Town hears plea from woman trying to help solve dilemma
ANCRAMDALE–Feral cats are among us. And without intervention, they multiply at an alarming rate.
Beverly Ditto, an Ancramdale resident and airbrush artist by trade, has taken it upon herself to help feral cats and the people who find themselves overwhelmed by them.
Using a trap, neuter, release program, Ms. Ditto has captured 85 feral cats since 2007, had them neutered, vaccinated and released them, if possible, back where she found them. When she can’t re-release them she finds them a new home. Each cat that has gone through the program is identified with an ear notch.
She wants to do keep doing this completely volunteer community service, but she needs money to pay for the neutering and vaccinations, including rabies, and that’s why she appeared before the Ancram Town Board at its March 18 meeting.
Ms. Ditto’s efforts have previously been supported to a great extent ($1,100 last year) by the Ancramdale-based Neighbors Helping Neighbors community group, which initially asked Ms. Ditto for help controlling the rampant feral cat population in the Ancramdale hamlet.
Working with Animalkind Inc., a not-for-profit “welfare, protection, rescue, rights organization dedicated to the compassionate care and humane population control of abandoned, feral and stray cats” in Hudson and surrounding areas, Ms. Ditto gets cats neutered and vaccinated for $30 each; Animalkind covers the other half of the cost.
The same services at the Columbia-Greene Humane Society cost $65. At a veterinarian’s office the neutering alone would cost $60 to $125, depending on whether the cat is male or female, she said.
Ms Ditto already has 27 cats in need of services right now, and she asked the Town Board for $300 to get them and 3 others taken care of.
In making her pitch to the board, Ms. Ditto made numerous points, including that local people call her for help. Among them are farmers, whose farms are overrun with cats, because people dump them there, thinking they will be fed. People also call when they find cats have given birth under their houses or in their basements or outbuildings and don’t know what to do or cannot afford to do anything about it.
One man who tried to remove a feral cat from his basement was bitten and had to undergo post-rabies exposure shots, she reported.
“Farmers are being stuck with more and more cats. Farmers have enough problems of their own; it’s not fair to put all the problems on farmers,” she said.
Also, elderly people “come to me desperate. They want to keep their cat, but it keeps going into heat and they can’t let it out” and they cannot afford to pay the amount of money it will cost to get the cat spayed, she said.
It’s not just the farmer’s problem because “cats do not see a boundary,” Ms. Ditto said.
Euthanizing all feral cats is not the answer, because once the cats are gone, rodents move in. Also, something drew the cats to a particular location to begin with, and when they are removed, others will take their place in a phenomenon called “the vacuum effect,” said a woman who identified herself as Denise, an Animalkind volunteer.
People at the meeting said that if the town’s animal control officer had to deal with the cats, it would cost the town more money.

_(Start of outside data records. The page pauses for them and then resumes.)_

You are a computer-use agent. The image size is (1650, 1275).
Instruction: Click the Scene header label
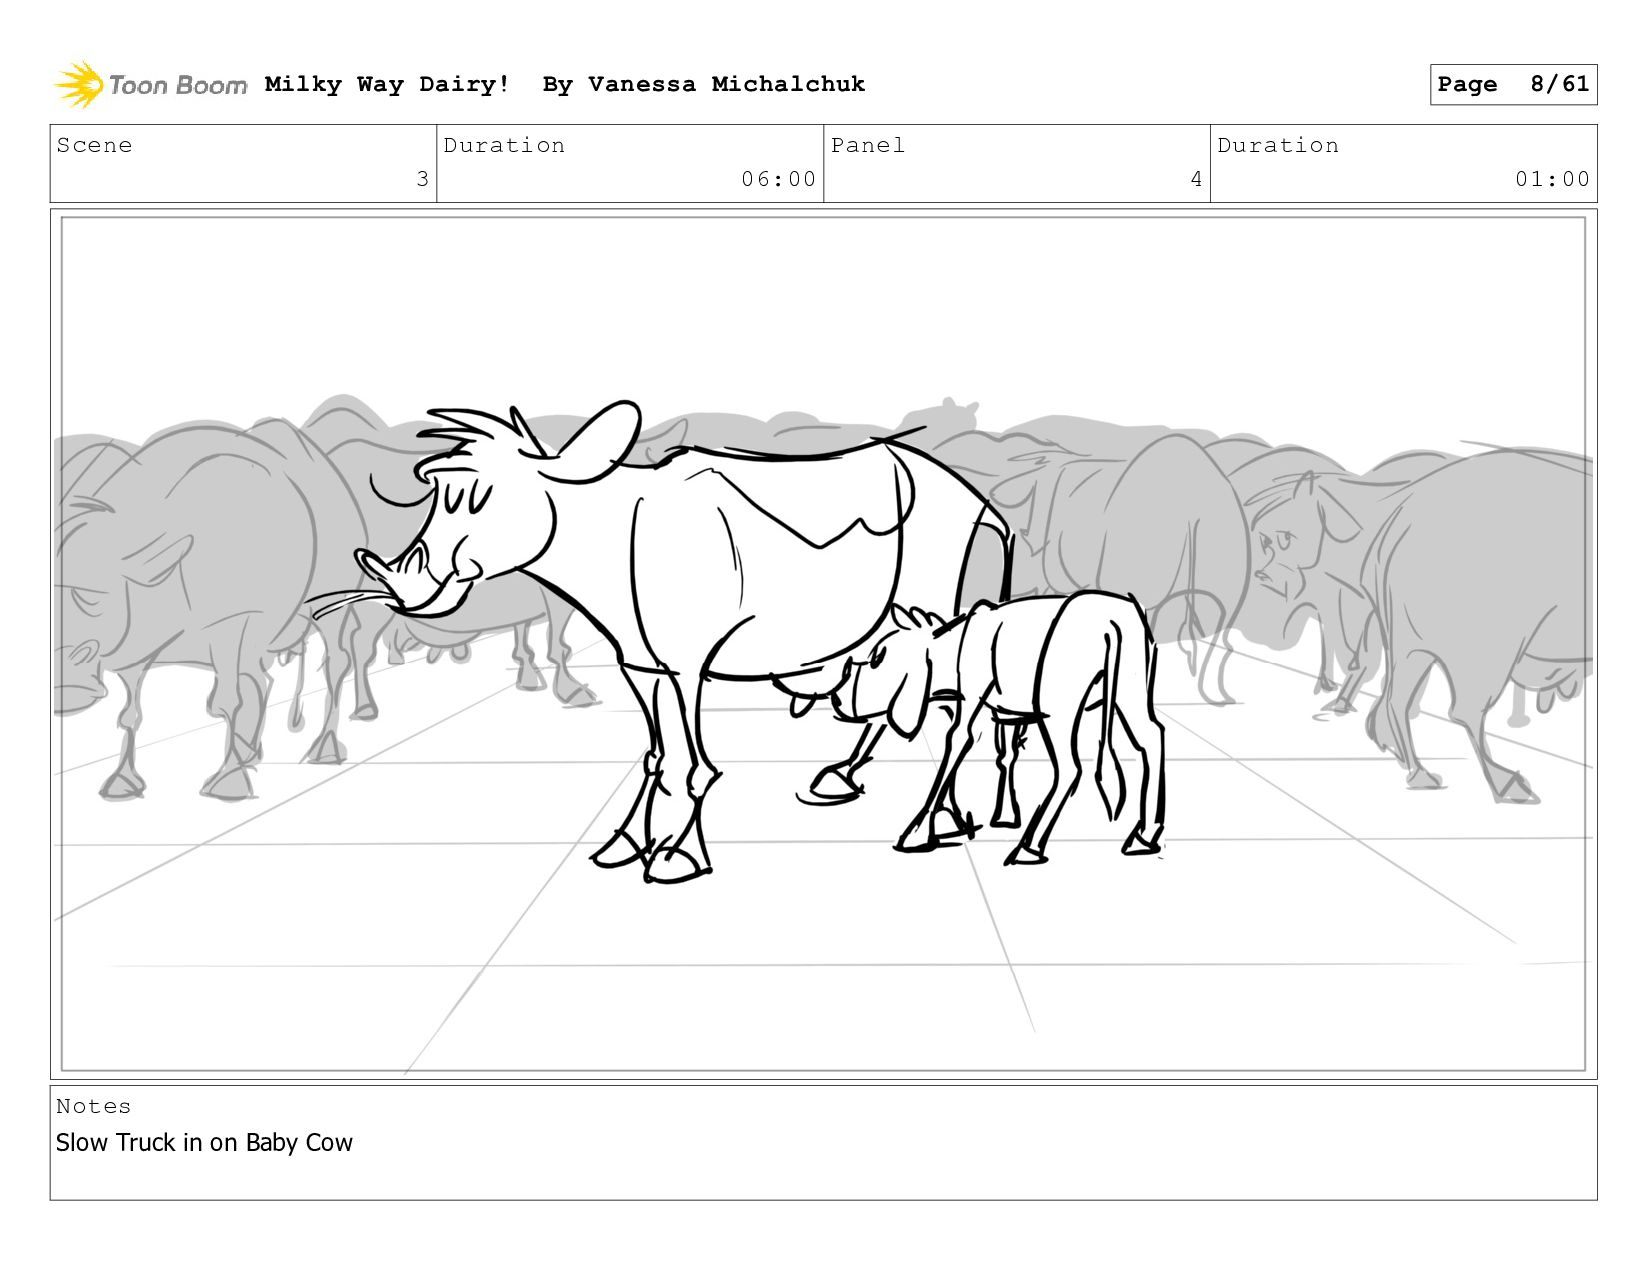94,145
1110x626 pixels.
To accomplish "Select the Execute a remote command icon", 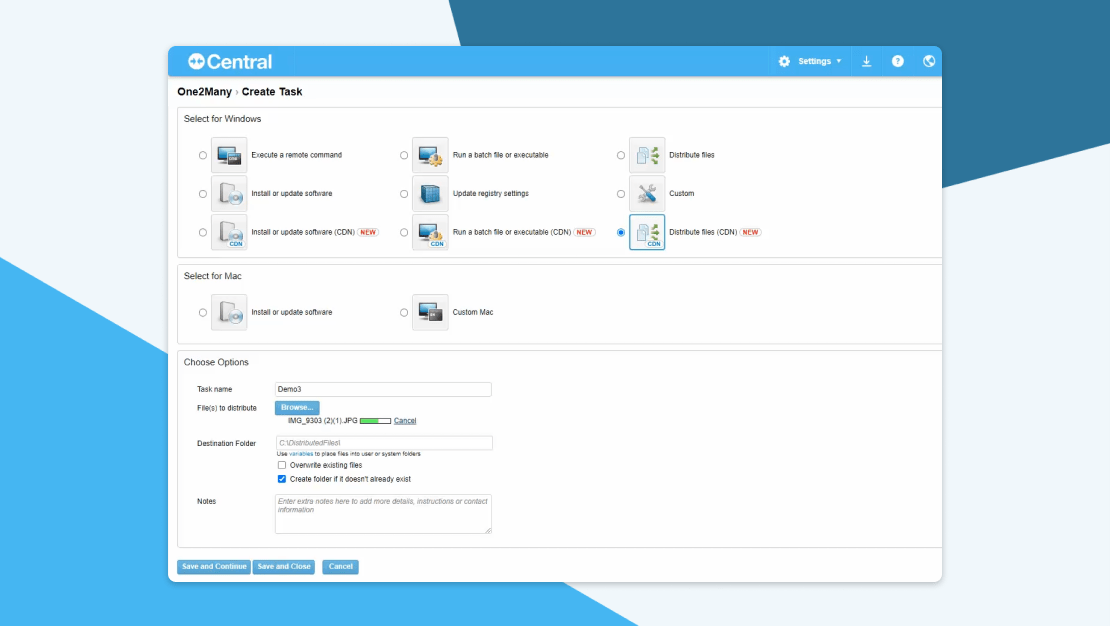I will [229, 155].
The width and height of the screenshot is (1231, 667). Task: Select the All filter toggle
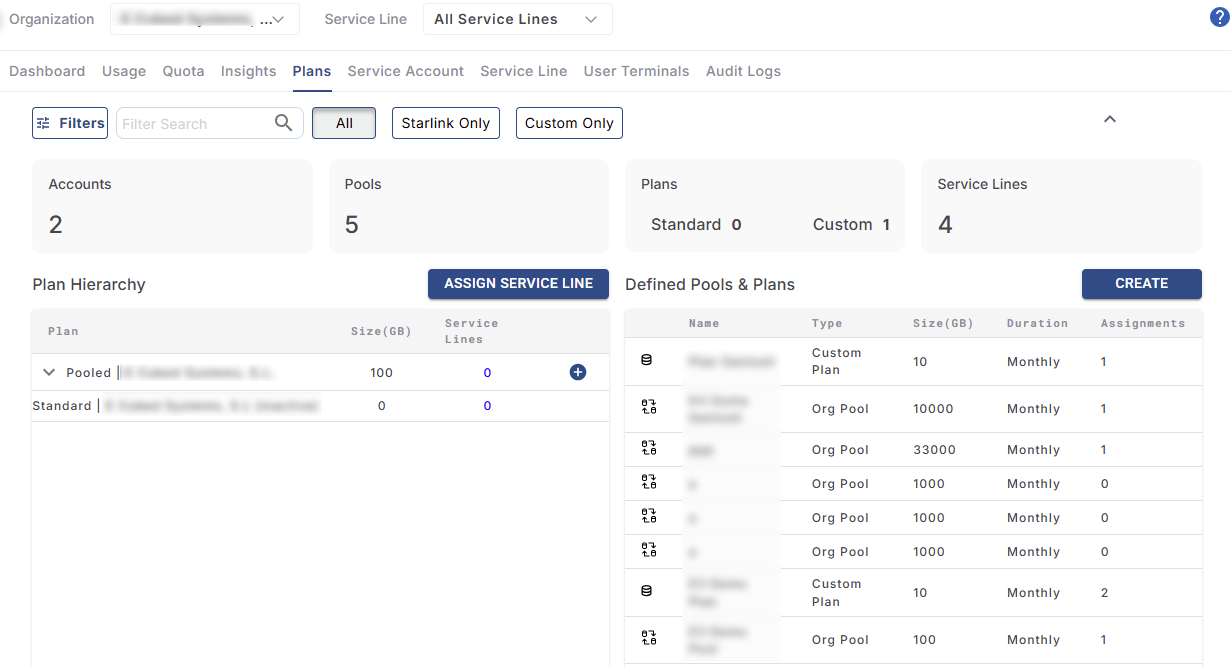344,123
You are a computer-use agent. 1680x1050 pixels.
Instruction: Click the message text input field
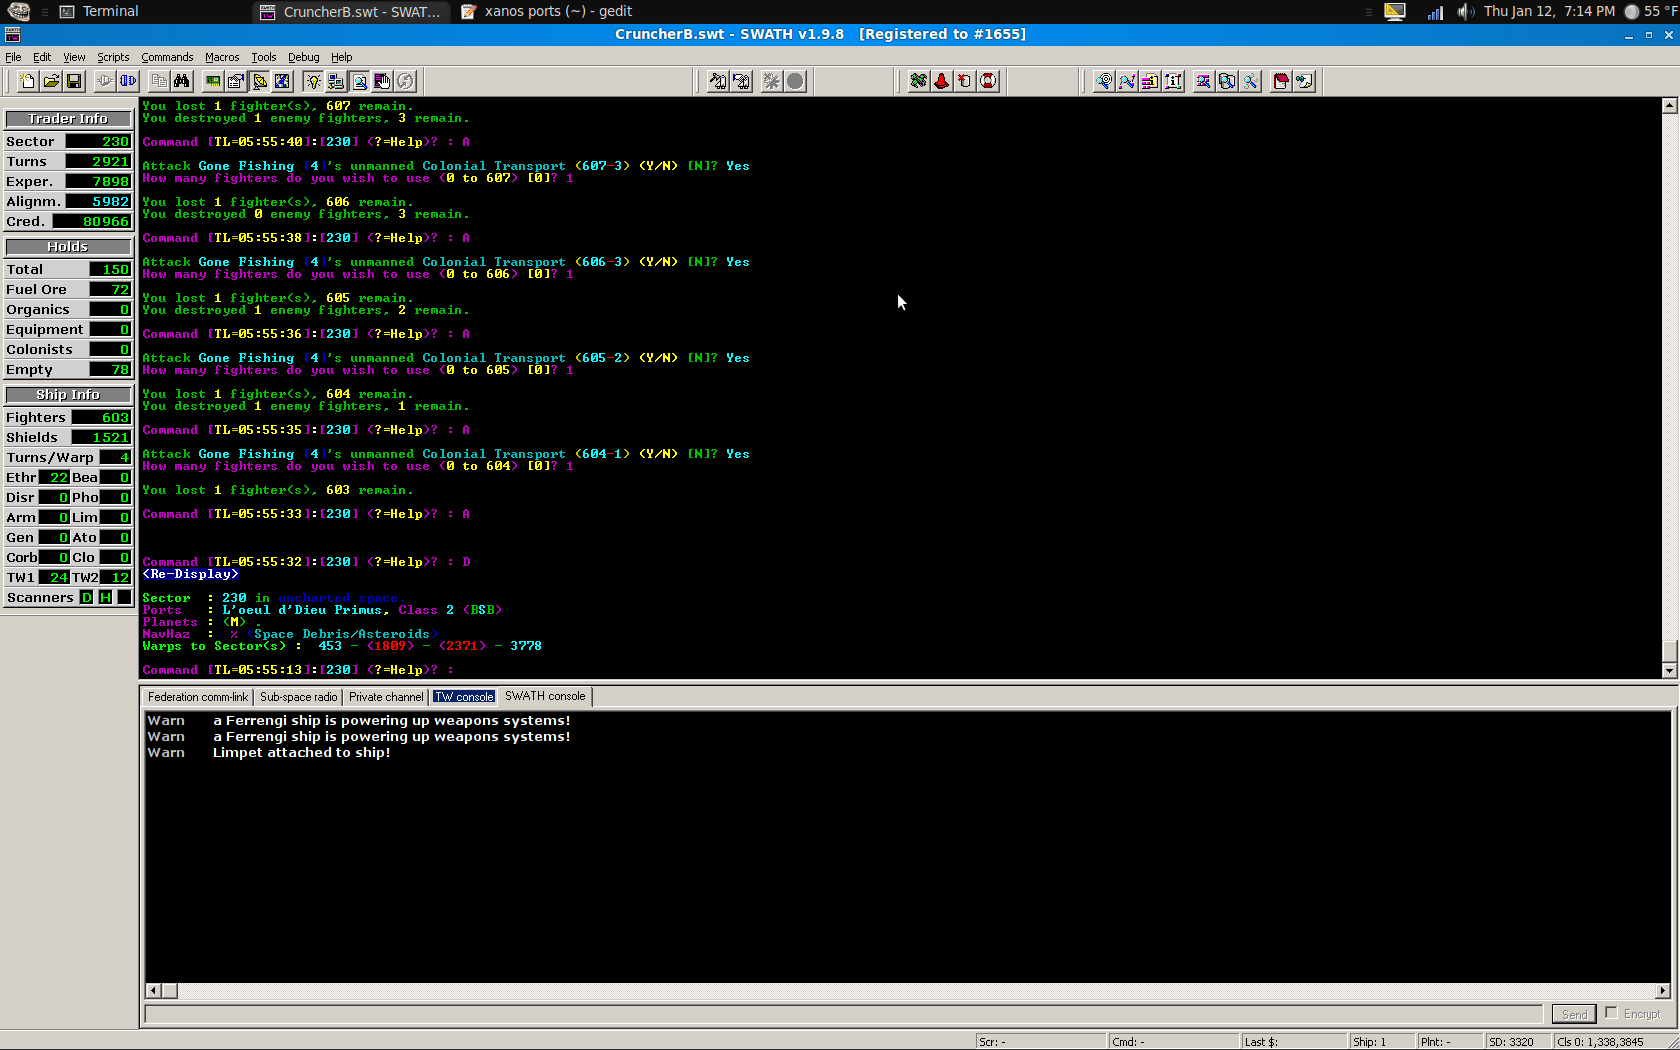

After Supervisor Art Bassin’s statements earlier in the meeting asking department heads to hold the line on any unnecessary spending this year, Councilwoman Madeleine Israel called Ms. Ditto’s efforts “admirable,” but said the board would have to consider the matter for the 2011 budget.
Councilman Jim Miller also called the cause “worthwhile” but said the town is “cash-strapped” right now.
Supervisor Bassin offered to send out a townwide email seeking donations to the cause.
Just when it seemed that Ms. Ditto would go away from the meeting empty-handed, Councilman John MacArthur, who has never expressed a fondness for cats, stood up, took a ten-dollar bill from his pocket and pronounced it “the first contribution to the cause.”
People began streaming up to the front of the room to add their cash and checks to the pile and by the end of the meeting, $335 had been collected, Ms. Ditto said in a subsequent phone conversation. “I was completely shocked.”
Also before she left the meeting, Ms. Ditto said she received an additional $165 that was the result of a collection taken up by The Firehouse Deli in Ancram.